WHAT TO PRODUCE: Below is a block of entries; repeat exactly the lines starting at the line that contains "Given: Select the" and ending at the line that contains "This screenshot has height=1568, width=706.", both included.
*** Block opens ***
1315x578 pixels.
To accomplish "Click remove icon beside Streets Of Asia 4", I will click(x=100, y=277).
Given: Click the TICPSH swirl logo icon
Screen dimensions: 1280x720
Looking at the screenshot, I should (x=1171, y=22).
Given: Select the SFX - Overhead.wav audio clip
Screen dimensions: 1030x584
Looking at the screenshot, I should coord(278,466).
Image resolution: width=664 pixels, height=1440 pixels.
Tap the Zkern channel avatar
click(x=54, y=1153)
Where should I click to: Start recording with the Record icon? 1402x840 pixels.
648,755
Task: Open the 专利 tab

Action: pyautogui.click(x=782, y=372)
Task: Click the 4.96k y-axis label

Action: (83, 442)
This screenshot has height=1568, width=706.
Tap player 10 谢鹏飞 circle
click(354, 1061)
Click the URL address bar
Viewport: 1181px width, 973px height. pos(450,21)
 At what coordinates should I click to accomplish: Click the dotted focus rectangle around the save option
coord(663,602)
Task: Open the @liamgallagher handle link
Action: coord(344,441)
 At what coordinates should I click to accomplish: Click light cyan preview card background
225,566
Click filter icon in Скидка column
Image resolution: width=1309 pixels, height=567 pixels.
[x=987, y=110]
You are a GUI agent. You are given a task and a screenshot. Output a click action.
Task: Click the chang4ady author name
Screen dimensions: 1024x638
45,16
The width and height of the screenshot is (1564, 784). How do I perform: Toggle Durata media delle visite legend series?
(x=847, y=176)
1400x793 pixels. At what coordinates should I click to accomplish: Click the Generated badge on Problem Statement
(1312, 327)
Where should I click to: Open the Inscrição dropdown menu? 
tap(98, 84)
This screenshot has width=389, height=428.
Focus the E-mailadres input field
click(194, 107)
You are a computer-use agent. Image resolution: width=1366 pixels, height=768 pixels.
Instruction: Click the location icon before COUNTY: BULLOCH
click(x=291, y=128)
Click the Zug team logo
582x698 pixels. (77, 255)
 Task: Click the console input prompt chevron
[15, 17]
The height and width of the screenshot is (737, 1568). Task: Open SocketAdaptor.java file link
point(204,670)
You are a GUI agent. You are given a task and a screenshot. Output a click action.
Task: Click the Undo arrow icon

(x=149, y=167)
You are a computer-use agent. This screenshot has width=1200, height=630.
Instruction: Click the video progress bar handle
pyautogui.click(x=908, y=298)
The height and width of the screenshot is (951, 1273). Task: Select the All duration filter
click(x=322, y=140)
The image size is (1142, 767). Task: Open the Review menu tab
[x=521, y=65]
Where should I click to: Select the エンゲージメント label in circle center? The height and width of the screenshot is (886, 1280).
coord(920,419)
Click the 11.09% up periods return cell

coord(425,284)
*** Block closes ***
SOLUTION TO THE PROBLEM:
Given: Select the SFX - Overhead.wav audio clip
Screen dimensions: 1030x584
Looking at the screenshot, I should coord(278,466).
Image resolution: width=664 pixels, height=1440 pixels.
Tap the Zkern channel avatar
click(x=54, y=1153)
Where should I click to: Start recording with the Record icon? 1402x840 pixels.
648,755
Task: Open the 专利 tab

Action: pyautogui.click(x=782, y=372)
Task: Click the 4.96k y-axis label

Action: (83, 442)
This screenshot has height=1568, width=706.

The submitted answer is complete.